The Jewel and Garnet
Similar to the Beauregard but with slight variations in skin thickness and moisture content. If you're making a pie, these are your best friends.
Japanese Sweet Potatoes (Satsumaimo)
These are the elite tubers. Purple skin, pale yellow flesh. When you roast them, they become incredibly creamy and taste almost like roasted chestnuts or vanilla custard. They aren't "yams" either, though they are often mislabeled in specialty shops.
Stokes Purple
These are dense. They have purple skin and deep, vibrant purple flesh that stays purple after cooking. They are packed with anthocyanins—the same stuff in blueberries—and they are much drier than the orange ones.
Why the Confusion Persists
It’s about culture and habit. If your grandma called them yams, you’re going to call them yams.
The culinary world doesn't help. Even famous chefs often use the terms interchangeably in recipes. But from a nutritional and agricultural standpoint, the distinction matters. Sweet potatoes are packed with Vitamin A (beta-carotene), which gives them that orange hue. True yams have very little Vitamin A but are higher in potassium and fiber.
Interestingly, true yams contain a compound called diosgenin, which was actually used in the early development of birth control pills. You won't find that in your sweet potato fries.
How to Shop Like an Expert
Stop looking at the big signs and start looking at the produce itself.
If the skin is smooth and thin enough to peel with a standard peeler, it’s a sweet potato. If the skin looks like it belongs on a tree trunk in the Amazon, you’ve found a true yam.
Most people actually prefer sweet potatoes because they are easier to cook. A true yam requires specific preparation—usually peeling, soaking, and boiling—to remove naturally occurring plant toxins and to soften the intense starchiness. You can't just toss a true yam in the microwave for five minutes and expect a snack. It won’t happen. You’ll just have a hot, hairy rock.

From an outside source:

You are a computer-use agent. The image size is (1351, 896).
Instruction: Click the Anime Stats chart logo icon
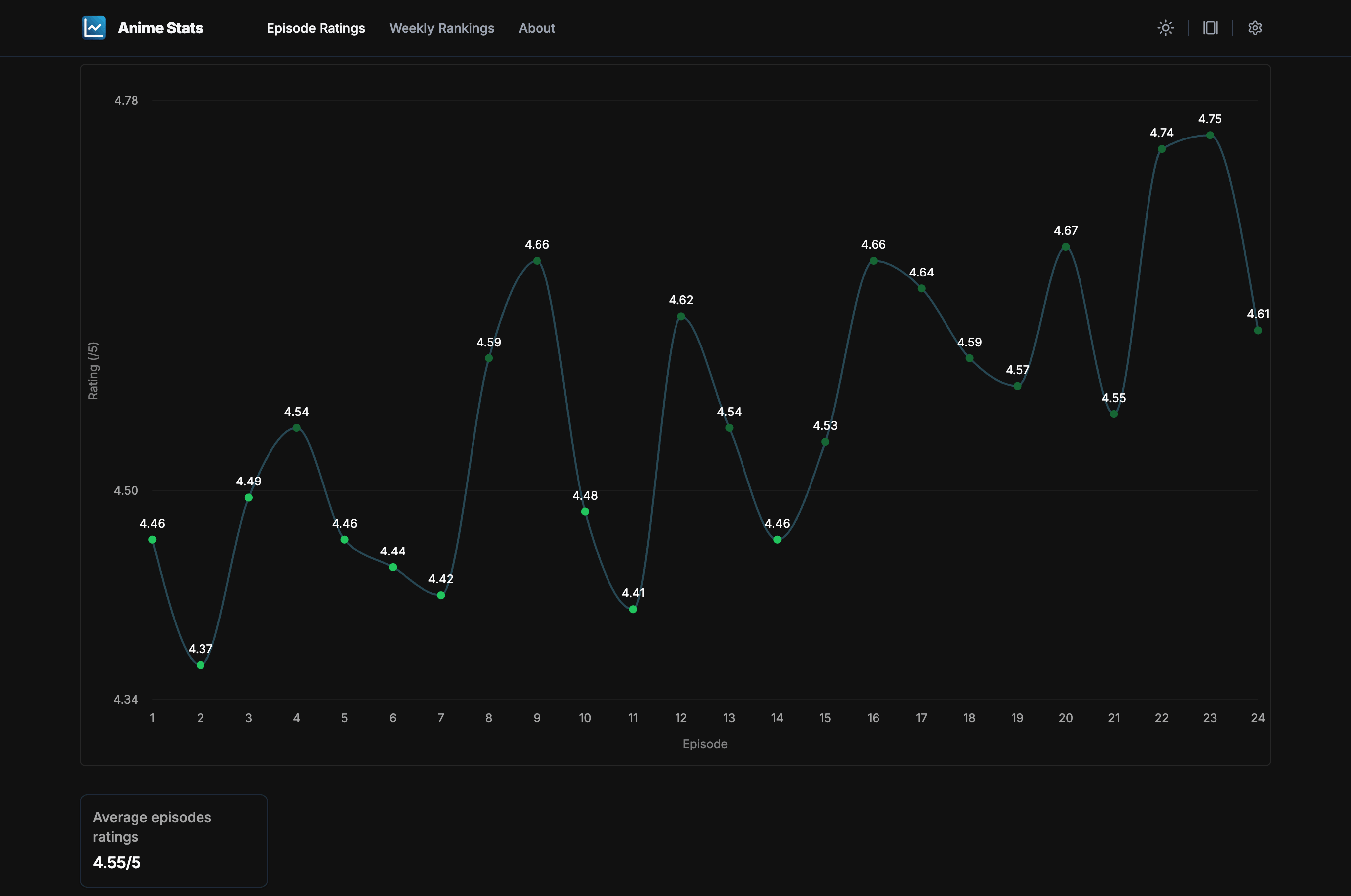(94, 27)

👉 See also: How to Convert 100 C to F and Why This Specific Number Matters So Much
Cooking the Difference
If you're making a traditional West African dish like Punyam, you need the real deal. Sweet potatoes will disintegrate and become too sweet, ruining the savory balance of the dish.

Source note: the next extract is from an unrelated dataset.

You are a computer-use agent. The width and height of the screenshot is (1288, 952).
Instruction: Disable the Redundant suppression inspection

On the flip side, if you try to use a real yam for a "Yam Soufflé," your guests will be very confused. It won't be sweet, and the texture will be grainy rather than silky.

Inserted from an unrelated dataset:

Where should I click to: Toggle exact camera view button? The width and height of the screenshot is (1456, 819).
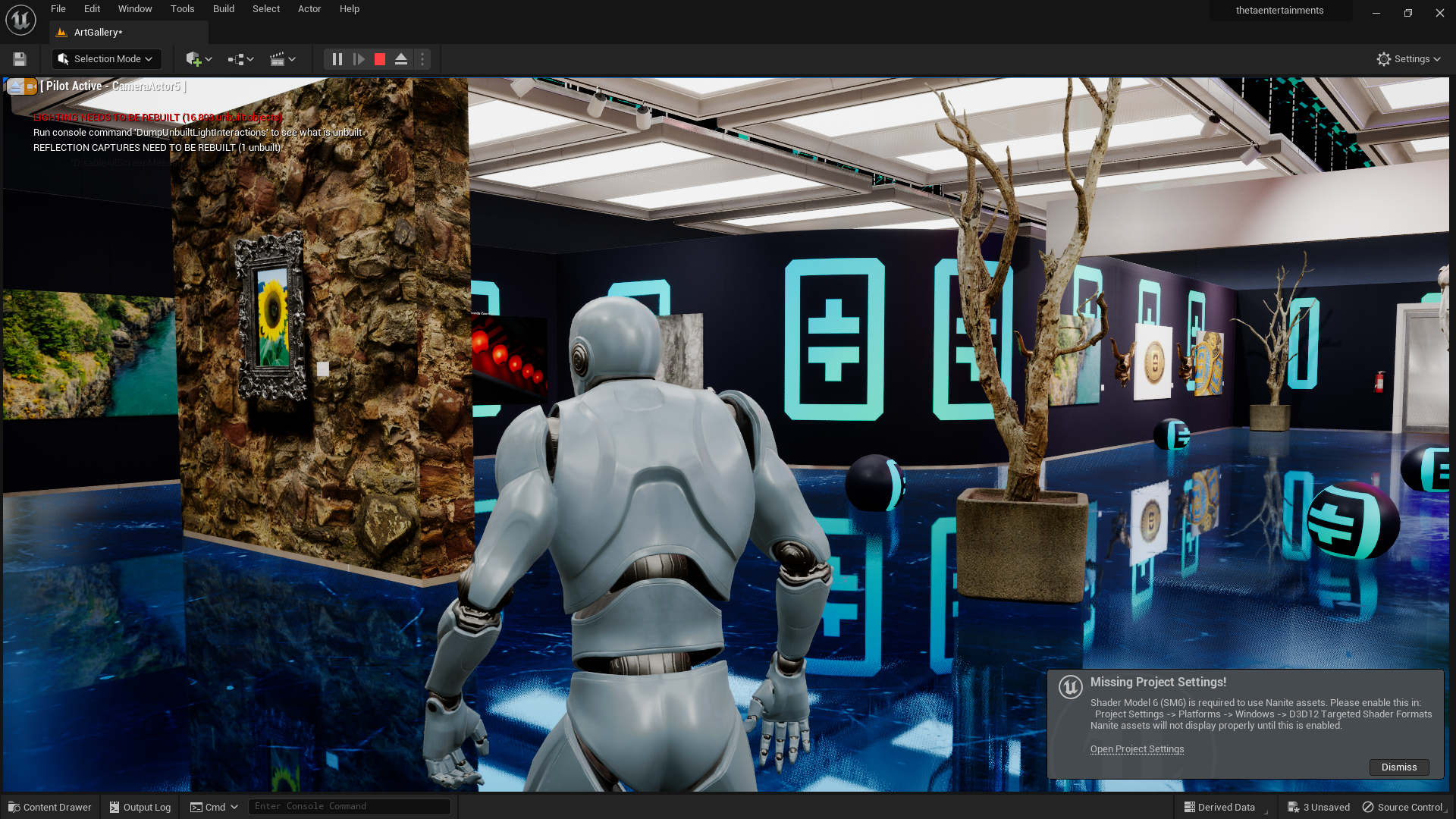coord(30,86)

Quick Identification Guide
- Skin Check: Smooth/Paper-thin = Sweet Potato. Rough/Scaly = True Yam.
- Shape Check: Tapered ends = Sweet Potato. Cylindrical/Blocky = True Yam.
- Location: Bulk bin next to onions = Sweet Potato. Tropical/International section = True Yam.
The Nutrition Factor
If you're eating for health, the orange sweet potato is a powerhouse. One medium sweet potato provides over 400% of your daily Vitamin A needs. True yams are great for energy because of their complex carbohydrates, but they don't offer the same antioxidant profile.
Don't let the "yam" label scare you off if you're watching your glycemic index. While sweet potatoes are "sweet," they actually have a lower glycemic index than regular white potatoes when boiled. Roasting them increases the GI because the starches convert to sugars, but they are still a nutritionally dense choice regardless of what the sign in the store says.
Your Next Steps for Tubers
Stop calling them yams unless you are actually holding a piece of Dioscorea. It’s a small hill to die on, but accuracy matters in the kitchen.
🔗 Read more: Long for as Attention NYT: Why We Are All Addicted to the Scroll
Go to an international grocery store this weekend. Search for a real yam. Buy a small piece, peel it (be careful, some people get a slight skin itch from the raw starch), boil it in salted water, and mash it with a bit of butter and black pepper. Compare that experience to the sweet, orange mash you're used to. You'll never confuse the two again.
Check your pantry. If you have "canned yams," read the ingredient list. You will see "Sweet Potatoes" listed as the first ingredient. Use this knowledge to win your next Thanksgiving trivia debate or simply to understand why your "yam" fries taste so much like... well, sweet potatoes.